Men charged with passing counterfeit bills in county

Chicago residents tracked down after clerk notices fake money face multiple forgery felonies
By 
BILL SCHANEN IV
Ozaukee Press staff

Two Chicago men have been charged in Ozaukee County Circuit Court with passing counterfeit $50 and $20 bills at seven restaurants and stores in Saukville, Grafton and Port Washington last week before a gas station clerk caught on to the scam.

Christopher Pierce, 33, faces five felony counts of forgery. Dravone A. Page, 30, is charged with four counts of forgery.
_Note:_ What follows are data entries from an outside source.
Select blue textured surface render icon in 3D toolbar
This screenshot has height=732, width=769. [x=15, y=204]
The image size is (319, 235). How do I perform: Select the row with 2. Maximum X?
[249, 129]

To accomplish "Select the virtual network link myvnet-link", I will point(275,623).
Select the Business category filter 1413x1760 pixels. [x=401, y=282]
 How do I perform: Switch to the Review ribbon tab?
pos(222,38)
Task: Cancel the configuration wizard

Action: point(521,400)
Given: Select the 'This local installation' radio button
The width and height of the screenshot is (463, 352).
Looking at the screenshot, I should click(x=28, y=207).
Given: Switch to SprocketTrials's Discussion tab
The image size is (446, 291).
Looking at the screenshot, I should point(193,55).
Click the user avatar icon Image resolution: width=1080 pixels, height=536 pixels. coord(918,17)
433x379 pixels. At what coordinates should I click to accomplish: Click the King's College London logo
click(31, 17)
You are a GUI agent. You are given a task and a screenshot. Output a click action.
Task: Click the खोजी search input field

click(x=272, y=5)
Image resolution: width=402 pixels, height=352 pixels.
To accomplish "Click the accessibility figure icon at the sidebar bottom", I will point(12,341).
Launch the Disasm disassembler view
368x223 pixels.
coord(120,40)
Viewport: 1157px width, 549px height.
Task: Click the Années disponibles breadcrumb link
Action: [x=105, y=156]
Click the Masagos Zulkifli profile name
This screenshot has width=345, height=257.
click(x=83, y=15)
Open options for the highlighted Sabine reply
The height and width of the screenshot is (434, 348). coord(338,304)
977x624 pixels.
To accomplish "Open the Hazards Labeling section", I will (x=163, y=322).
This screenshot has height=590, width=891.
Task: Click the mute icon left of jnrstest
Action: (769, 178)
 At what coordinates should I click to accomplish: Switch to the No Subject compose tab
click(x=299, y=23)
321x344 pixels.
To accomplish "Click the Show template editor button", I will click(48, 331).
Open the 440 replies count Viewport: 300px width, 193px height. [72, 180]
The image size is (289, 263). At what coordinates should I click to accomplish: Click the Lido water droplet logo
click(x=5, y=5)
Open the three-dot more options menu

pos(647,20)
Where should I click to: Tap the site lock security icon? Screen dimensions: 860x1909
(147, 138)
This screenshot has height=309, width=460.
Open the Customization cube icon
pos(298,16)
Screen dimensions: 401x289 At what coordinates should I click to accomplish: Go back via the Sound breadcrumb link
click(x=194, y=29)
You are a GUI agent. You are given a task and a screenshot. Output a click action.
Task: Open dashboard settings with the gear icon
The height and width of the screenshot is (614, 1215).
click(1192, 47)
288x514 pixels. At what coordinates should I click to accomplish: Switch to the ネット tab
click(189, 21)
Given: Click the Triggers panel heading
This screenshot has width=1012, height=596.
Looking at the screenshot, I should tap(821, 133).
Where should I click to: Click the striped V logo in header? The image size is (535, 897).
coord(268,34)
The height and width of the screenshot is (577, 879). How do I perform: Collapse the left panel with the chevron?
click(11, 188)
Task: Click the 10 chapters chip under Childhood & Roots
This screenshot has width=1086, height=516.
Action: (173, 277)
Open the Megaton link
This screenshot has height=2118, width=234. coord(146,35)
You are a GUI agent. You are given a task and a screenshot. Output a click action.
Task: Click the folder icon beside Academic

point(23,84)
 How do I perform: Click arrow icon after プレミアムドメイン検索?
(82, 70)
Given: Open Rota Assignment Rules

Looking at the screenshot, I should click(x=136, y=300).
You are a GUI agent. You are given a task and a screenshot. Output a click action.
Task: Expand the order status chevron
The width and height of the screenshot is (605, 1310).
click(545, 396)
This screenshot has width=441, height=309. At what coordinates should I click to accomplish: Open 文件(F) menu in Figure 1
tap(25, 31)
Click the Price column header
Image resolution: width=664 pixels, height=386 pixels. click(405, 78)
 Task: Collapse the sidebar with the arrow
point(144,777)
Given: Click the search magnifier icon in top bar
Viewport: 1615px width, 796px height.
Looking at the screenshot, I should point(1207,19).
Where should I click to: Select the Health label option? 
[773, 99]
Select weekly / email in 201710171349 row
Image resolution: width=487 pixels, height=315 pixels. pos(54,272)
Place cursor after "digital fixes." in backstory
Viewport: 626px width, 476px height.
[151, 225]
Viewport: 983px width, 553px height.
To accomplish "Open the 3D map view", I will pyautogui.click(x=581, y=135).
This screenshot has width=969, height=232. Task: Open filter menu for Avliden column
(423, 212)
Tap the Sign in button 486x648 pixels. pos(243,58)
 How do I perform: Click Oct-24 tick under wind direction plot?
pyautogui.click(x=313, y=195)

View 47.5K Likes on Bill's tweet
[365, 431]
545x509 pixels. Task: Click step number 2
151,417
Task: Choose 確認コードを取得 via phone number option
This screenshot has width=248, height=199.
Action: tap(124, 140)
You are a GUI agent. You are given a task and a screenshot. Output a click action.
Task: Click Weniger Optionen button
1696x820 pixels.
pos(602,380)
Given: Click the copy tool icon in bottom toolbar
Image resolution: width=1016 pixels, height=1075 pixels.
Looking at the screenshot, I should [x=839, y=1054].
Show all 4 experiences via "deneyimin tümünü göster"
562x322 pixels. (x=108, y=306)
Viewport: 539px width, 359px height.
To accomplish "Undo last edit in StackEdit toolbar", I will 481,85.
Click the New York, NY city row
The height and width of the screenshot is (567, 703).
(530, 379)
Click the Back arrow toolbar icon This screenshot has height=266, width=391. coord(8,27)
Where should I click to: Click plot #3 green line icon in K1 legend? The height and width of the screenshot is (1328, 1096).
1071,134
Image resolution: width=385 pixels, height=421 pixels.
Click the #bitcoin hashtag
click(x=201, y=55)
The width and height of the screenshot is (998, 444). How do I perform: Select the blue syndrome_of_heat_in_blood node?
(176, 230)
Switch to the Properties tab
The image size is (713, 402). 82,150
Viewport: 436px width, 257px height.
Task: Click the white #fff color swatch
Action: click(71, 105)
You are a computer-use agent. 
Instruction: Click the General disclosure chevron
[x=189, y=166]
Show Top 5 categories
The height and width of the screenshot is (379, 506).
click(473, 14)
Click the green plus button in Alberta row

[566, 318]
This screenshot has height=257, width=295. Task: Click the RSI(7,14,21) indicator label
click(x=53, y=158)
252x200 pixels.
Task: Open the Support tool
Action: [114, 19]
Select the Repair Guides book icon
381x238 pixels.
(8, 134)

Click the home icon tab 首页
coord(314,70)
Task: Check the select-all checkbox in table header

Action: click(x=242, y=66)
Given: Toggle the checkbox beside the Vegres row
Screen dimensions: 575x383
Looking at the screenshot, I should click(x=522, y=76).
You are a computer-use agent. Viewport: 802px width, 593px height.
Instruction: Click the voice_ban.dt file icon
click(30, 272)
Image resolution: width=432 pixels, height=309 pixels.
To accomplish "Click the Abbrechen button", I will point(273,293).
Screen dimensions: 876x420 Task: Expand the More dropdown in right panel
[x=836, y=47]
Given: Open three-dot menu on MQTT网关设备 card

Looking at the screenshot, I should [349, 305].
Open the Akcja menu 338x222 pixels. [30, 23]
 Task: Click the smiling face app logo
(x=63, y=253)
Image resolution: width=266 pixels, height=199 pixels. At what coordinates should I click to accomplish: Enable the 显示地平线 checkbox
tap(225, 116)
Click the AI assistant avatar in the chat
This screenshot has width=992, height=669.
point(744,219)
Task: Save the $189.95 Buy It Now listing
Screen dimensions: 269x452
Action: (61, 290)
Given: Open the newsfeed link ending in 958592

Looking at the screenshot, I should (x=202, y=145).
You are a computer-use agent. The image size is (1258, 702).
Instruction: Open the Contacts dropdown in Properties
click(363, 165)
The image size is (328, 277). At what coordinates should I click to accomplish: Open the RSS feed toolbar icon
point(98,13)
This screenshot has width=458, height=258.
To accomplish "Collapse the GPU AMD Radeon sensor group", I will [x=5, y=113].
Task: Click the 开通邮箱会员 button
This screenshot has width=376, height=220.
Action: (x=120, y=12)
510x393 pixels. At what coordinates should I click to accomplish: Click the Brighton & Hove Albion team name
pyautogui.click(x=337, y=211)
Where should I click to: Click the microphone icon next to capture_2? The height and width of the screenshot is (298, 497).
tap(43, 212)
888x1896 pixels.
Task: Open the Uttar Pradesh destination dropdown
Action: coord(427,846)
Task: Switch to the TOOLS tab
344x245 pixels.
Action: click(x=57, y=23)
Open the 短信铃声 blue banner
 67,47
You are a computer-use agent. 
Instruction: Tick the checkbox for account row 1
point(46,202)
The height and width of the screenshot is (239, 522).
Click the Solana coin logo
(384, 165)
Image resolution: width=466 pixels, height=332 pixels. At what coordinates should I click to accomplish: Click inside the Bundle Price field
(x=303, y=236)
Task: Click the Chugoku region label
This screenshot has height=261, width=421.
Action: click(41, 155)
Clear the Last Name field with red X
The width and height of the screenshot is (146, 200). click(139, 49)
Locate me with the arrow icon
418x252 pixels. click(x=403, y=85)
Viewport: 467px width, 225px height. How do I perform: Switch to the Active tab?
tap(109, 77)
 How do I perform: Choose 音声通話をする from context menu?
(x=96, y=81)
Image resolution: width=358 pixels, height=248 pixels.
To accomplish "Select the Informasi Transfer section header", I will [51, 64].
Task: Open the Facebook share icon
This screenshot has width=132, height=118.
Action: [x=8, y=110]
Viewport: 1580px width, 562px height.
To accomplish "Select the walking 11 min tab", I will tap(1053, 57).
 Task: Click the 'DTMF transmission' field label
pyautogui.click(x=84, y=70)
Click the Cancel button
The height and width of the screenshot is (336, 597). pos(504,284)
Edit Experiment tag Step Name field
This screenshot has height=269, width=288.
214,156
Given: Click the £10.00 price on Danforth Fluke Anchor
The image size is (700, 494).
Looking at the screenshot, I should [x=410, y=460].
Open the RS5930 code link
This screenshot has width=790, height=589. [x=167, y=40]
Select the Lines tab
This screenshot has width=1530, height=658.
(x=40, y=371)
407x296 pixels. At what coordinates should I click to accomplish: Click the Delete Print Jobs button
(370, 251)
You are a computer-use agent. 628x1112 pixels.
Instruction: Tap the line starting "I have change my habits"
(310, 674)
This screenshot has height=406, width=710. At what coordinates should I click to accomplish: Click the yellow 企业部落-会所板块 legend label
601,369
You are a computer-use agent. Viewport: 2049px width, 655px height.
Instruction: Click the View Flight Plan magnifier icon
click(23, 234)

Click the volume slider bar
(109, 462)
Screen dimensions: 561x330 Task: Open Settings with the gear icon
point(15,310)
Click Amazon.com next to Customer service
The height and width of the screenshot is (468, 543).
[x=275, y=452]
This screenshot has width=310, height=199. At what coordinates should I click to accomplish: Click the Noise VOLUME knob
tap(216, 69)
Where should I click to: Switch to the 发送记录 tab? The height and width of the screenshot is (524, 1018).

According to a criminal complaint, at about 4 p.m. Tuesday, Aug. 26, an employee of the McDonald’s restaurant in Saukville told police officer Christopher Janich that she found a fake $50 bill in a cash drawer after a clerk at the adjoining Beck’s gas station told her two men had entered the store and one of them attempted to pay for items with a counterfeit $50 bill. The McDonald’s employee said that after being warned, she used a marker that detects counterfeit money and found a fake bill in the cash drawer.

Surveillance video from Beck’s showed the two men who entered the store as well as their car — a BMW sedan registered in Illinois to Page, the complaint states.

A countywide alert for the car was issued and, checking data from Flock automatic license plate reader cameras, Port Washington police Lt. Jerry Nye determined the BMW entered the city at 3:19 p.m. that day.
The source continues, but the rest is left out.